Psychoanatomical substrates of Bálint's syndrome
- 1University of Iowa College of Medicine, Department of Neurology, 200 Hawkins Drive, Iowa City, IA 52242–1053, USA
- 2Department of Psychology
- Correspondence to: M Rizzo, Professor of Neurology, Engineering, and Public Policy, University of Iowa College of Medicine, Department of Neurology, 200 Hawkins Drive, Iowa City, IA 52242–1053, USA;
- Received 4 January 2001
- Accepted 20 September 2001
- Revised 17 September 2001
Objectives: From a series of glimpses, we perceive a seamless and richly detailed visual world. Cerebral damage, however, can destroy this illusion. In the case of Bálint's syndrome, the visual world is perceived erratically, as a series of single objects. The goal of this review is to explore a range of psychological and anatomical explanations for this striking visual disorder and to propose new directions for interpreting the findings in Bálint's syndrome and related cerebral disorders of visual processing.

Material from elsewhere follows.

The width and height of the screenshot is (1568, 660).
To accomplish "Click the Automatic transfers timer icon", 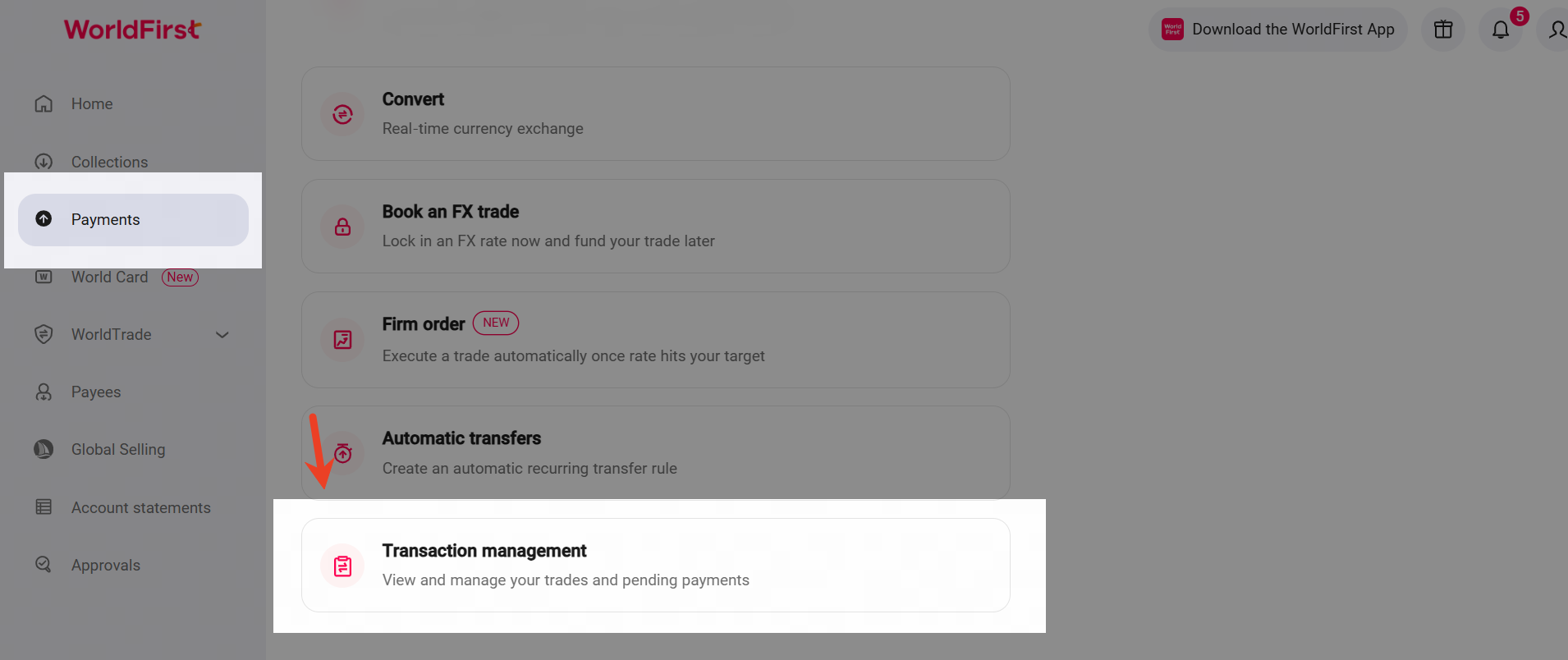I will (343, 452).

Methods: Bálint's syndrome is reviewed in the light of current concepts and methodologies of vision research.
Results: The syndrome affects visual perception (causing simultanagnosia/visual disorientation) and visual control of eye and hand movement (causing ocular apraxia and optic ataxia). Although it has been generally construed as a biparietal syndrome causing an inability to see more than one object at a time, other lesions and mechanisms are also possible. Key syndrome components are dissociable and comprise a range of disturbances that overlap the hemineglect syndrome. Inouye's observations in similar cases, beginning in 1900, antedated Bálint's initial report. Because Bálint's syndrome is not common and is difficult to assess with standard clinical tools, the literature is dominated by case reports and confounded by case selection bias, non-uniform application of operational definitions, inadequate study of basic vision, poor lesion localisation, and failure to distinguish between deficits in the acute and chronic phases of recovery.

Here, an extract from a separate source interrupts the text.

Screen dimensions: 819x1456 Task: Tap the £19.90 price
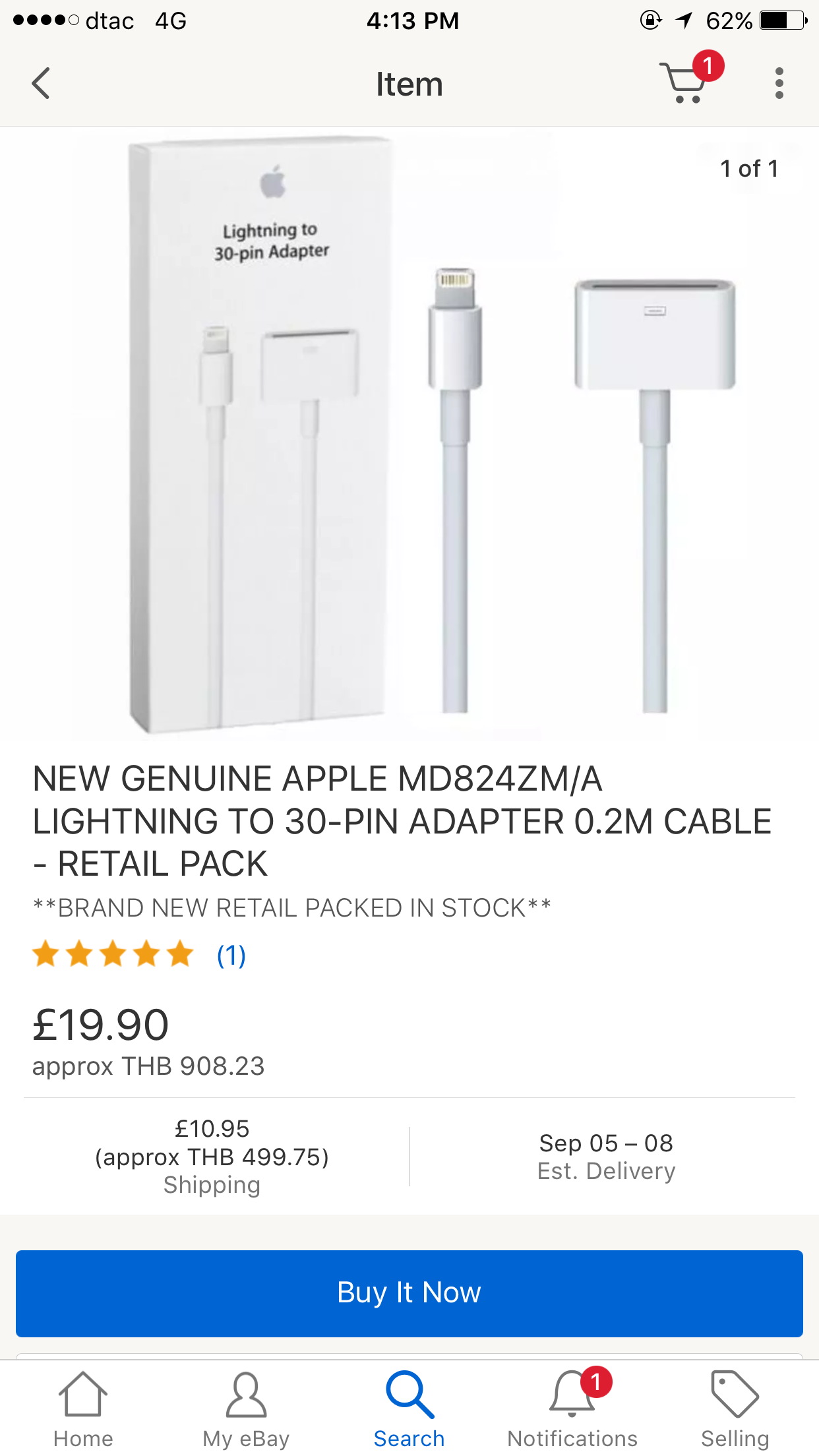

Conclusions: Studies of Bálint's syndrome have provided unique evidence on neural substrates for attention, perception, and visuomotor control. Future studies should address possible underlying psychoanatomical mechanisms at “bottom up” and “top down” levels, and should specifically consider visual working memory and attention (including object based attention) as well as systems for identification of object structure and depth from binocular stereopsis, kinetic depth, motion parallax, eye movement signals, and other cues.